Mistress America continues to play up Gerwig’s gift for physical comedy, and the plot, which whisks Brooke and Tracy to Connecticut in search of startup money, gives the second half a screwball zaniness unmatched in Baumbach’s work since Mr. Jealousy. Brooke’s theatricality comes through in a splashy introduction in Times Square, as she strides down the stairs toward Tracy with her arms outstretched and announces, “Welcome to the Great White Way!” From there, she ropes Tracy along as if her new friend were Cary Grant’s blinkered paleontologist in Bringing Up Baby. Tracy has no choice but to follow.

“Those [screwball] movies are highly verbal, but they’re also very physical,” said Baumbach. “In that way, [Gerwig] reminds me of actresses from that era. Something I did with Frances and continued with Mistress America was giving her space to move around in and really see her move. She’s like Carole Lombard. She has a grace even when she’s playing a stumbling character.”

Though Gerwig’s presence has lightened Baumbach’s touch, it challenges the prickliness of his work without dispelling it. Mistress America pushes much harder against Gerwig’s innate charm than their two previous films together. Brooke speaks in a breathless monologue that can be exhausting, both for the characters around her and for viewers looking for a contrary voice. She demands the tolerance of passive types like Tracy, who are willing to get swept up in her cult of personality. Mistress America puts us firmly in Tracy’s position, seduced by Brooke but dubious of her intentions and her follow-through. In other words, she’s the one playing the sonuvabitch here. The question is: Can Gerwig survive it?
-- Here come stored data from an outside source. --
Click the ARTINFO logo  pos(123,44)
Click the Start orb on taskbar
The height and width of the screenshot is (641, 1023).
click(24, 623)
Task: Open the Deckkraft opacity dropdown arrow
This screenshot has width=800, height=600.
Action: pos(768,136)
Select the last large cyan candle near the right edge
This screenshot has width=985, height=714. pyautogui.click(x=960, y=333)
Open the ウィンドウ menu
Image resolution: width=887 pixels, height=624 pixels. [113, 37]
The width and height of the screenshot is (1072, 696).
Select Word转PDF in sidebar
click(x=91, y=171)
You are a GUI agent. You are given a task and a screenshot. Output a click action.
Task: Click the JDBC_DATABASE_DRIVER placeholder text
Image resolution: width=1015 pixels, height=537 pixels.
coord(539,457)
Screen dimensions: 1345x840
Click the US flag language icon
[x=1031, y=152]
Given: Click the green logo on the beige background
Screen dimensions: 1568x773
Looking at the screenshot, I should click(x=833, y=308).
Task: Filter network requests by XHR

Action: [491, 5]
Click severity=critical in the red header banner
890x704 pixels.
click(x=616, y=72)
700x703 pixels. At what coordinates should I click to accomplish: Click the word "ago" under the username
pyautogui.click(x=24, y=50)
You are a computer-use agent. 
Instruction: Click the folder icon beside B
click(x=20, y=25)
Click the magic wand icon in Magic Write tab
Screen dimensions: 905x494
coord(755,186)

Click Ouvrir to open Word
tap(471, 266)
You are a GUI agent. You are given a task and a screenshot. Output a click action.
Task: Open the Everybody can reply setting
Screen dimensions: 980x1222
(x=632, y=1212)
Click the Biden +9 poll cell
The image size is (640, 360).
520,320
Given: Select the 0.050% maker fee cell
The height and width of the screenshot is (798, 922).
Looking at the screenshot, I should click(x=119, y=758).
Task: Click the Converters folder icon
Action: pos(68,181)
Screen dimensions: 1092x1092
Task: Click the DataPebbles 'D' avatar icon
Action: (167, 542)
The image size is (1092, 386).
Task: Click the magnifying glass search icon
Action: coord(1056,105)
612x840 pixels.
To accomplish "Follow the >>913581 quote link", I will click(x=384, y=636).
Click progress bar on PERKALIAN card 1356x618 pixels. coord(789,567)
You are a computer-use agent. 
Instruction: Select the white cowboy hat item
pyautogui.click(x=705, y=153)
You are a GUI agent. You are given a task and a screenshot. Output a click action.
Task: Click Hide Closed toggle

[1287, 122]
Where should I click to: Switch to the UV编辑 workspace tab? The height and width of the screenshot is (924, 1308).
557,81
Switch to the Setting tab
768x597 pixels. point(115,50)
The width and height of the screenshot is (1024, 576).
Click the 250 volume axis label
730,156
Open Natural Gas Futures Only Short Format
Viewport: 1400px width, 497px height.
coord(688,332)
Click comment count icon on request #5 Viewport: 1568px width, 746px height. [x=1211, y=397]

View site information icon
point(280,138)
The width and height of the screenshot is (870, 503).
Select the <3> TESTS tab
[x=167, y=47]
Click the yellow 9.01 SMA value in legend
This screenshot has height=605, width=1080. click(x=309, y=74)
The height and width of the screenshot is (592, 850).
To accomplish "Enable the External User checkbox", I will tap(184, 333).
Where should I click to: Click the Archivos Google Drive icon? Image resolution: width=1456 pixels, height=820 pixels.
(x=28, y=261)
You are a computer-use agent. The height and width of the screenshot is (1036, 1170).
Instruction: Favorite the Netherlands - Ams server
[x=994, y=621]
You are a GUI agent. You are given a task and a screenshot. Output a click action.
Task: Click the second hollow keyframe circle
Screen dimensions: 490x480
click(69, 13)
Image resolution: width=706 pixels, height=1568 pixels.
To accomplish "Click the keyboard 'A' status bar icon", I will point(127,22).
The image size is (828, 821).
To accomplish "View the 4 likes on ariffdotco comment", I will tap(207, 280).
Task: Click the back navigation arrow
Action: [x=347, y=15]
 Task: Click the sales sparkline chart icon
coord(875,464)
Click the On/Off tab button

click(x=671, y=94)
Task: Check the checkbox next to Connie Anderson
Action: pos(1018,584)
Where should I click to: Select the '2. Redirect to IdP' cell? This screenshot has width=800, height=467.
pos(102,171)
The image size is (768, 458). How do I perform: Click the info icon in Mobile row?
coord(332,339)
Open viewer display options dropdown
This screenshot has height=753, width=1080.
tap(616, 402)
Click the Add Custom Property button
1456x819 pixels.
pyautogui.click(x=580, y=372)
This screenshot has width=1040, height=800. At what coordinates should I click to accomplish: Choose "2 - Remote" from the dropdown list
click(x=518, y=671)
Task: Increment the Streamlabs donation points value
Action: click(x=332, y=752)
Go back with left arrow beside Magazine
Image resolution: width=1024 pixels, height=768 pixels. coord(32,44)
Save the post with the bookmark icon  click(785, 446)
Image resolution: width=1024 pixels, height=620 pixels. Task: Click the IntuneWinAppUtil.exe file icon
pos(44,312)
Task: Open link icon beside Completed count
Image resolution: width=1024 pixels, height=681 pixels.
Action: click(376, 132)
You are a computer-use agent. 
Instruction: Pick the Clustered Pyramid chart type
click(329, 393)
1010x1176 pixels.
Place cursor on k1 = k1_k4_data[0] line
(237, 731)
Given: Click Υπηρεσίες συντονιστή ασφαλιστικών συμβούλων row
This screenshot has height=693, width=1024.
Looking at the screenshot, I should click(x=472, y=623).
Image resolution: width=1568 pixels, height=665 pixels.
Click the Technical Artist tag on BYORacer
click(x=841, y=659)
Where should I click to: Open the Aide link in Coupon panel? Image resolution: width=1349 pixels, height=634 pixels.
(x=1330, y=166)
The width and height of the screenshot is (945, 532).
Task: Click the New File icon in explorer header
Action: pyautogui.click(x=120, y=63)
Three films into their collaboration, Baumbach is confident of the answer. He likens Brooke to a hustler, someone with the “bluster and bravado” to rope otherwise rational people into schemes like a restaurant that doubles as an art gallery and hair salon. They’re sure to lose their money, and probably much more. But because Gerwig is playing her, they—and the audience—aren’t going anywhere.